EXERCISE REQUIREMENTS:
Because only the count matters, report how many lines in the material hold the string "will" and nothing more.

INPUT DATA:

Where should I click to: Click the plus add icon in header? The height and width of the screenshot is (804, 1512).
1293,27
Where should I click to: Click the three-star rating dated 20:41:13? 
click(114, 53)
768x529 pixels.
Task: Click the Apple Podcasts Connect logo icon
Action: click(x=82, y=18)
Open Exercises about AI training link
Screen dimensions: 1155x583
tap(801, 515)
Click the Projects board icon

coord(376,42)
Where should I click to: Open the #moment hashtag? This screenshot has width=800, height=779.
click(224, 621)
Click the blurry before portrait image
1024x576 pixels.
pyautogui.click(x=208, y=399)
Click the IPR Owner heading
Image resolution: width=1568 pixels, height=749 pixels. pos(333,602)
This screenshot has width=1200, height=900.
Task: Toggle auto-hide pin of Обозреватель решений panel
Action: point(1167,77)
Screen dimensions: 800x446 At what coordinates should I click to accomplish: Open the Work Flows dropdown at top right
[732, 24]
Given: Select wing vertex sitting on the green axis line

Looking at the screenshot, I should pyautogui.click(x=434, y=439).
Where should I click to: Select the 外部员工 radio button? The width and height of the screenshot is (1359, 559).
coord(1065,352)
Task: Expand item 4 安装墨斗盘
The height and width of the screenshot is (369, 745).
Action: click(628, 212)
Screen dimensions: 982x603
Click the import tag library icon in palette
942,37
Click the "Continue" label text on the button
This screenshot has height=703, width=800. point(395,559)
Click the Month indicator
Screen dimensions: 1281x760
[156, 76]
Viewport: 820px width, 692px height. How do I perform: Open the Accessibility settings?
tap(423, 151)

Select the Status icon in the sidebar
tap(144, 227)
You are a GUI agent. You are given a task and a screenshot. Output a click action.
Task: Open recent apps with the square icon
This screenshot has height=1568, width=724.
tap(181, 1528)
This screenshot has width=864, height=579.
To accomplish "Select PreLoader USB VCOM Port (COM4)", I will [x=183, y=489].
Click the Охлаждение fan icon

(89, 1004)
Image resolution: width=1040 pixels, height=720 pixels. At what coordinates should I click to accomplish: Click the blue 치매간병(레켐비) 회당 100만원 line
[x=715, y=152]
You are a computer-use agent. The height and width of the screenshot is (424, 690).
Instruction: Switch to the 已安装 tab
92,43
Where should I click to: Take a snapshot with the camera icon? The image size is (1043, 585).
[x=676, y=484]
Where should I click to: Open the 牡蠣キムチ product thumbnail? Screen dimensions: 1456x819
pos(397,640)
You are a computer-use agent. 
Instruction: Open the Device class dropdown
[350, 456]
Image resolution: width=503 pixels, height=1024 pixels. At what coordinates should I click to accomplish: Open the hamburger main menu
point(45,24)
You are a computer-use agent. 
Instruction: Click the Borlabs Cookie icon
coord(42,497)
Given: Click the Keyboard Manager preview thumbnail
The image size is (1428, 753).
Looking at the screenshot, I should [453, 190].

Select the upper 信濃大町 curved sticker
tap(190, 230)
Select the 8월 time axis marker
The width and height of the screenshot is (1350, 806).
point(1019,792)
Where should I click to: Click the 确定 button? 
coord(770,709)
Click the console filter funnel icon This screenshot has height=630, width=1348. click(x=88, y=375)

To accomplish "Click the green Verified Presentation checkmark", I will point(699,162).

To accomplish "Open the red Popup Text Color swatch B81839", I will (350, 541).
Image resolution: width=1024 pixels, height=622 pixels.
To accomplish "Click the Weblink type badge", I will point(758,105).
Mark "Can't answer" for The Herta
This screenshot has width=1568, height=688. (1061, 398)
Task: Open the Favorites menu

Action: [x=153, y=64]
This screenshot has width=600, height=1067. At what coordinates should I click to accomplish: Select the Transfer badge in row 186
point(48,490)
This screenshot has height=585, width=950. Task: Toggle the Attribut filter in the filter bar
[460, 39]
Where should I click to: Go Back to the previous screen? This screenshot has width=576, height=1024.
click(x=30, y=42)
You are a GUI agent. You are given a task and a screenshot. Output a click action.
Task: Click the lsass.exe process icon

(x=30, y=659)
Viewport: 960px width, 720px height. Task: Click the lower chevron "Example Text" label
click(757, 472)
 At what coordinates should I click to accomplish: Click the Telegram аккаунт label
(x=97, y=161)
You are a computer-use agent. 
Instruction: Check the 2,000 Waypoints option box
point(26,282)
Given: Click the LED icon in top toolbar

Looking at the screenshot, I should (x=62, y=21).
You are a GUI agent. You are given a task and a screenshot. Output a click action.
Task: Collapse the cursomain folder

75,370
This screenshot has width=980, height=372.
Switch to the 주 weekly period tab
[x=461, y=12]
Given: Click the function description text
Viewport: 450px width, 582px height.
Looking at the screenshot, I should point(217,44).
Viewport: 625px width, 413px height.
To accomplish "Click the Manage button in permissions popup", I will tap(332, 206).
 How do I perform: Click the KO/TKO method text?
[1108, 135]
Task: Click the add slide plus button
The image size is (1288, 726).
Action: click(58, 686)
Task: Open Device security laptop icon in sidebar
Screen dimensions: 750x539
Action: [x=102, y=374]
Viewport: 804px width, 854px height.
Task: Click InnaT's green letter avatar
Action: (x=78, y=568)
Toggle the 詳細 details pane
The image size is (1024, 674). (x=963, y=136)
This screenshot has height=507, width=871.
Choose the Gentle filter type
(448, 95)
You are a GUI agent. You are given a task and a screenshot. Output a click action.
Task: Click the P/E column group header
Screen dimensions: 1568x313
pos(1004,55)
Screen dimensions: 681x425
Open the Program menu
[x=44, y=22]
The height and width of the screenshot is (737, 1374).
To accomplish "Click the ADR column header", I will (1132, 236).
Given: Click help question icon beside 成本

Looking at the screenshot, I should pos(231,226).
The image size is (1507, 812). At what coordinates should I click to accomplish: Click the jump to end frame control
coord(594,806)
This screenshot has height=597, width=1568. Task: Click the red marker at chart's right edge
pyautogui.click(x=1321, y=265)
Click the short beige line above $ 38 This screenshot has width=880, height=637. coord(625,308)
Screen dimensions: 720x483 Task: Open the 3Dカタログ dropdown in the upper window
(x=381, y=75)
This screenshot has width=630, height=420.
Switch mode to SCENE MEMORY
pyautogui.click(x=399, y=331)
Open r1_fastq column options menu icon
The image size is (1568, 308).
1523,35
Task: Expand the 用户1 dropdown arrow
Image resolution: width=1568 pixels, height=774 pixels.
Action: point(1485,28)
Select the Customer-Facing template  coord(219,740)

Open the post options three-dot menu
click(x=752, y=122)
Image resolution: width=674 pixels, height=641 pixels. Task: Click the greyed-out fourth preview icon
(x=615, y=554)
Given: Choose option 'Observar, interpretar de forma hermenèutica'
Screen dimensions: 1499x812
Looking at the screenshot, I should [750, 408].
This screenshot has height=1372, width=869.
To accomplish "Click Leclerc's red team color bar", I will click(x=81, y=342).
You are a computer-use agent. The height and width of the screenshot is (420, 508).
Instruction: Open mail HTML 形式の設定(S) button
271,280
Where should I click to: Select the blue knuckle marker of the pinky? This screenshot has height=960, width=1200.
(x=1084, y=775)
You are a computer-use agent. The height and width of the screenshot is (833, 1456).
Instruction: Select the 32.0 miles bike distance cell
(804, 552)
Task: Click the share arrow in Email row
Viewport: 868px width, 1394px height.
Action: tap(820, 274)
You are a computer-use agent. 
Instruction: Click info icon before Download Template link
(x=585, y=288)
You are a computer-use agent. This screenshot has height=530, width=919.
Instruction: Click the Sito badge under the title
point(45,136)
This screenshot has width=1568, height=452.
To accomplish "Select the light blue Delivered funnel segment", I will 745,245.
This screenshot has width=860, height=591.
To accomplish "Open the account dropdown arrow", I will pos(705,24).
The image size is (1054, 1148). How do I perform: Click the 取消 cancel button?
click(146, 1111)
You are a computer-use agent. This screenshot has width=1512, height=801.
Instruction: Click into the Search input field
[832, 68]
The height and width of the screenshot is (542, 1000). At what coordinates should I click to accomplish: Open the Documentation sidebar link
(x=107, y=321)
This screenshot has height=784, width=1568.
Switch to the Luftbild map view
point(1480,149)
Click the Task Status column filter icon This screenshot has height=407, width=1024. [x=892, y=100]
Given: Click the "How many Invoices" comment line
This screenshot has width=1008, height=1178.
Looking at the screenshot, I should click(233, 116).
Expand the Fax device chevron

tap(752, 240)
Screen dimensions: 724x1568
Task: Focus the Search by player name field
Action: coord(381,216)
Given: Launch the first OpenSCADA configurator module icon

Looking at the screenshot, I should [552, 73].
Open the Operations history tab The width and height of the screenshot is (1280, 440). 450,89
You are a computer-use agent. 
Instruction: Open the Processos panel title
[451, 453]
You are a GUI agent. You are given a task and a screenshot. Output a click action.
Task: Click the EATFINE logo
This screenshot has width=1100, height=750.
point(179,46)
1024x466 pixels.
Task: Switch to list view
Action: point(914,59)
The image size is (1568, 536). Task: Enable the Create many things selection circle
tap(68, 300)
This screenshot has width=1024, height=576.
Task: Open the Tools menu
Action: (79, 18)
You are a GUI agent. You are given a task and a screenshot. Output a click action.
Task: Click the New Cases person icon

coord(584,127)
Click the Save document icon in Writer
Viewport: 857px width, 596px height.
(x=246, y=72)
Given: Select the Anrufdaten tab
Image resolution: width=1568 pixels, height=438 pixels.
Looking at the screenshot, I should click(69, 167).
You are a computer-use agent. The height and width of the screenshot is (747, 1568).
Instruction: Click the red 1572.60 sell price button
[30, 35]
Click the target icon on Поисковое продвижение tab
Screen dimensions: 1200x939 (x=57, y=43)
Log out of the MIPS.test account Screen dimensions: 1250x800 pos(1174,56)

RESULT:
9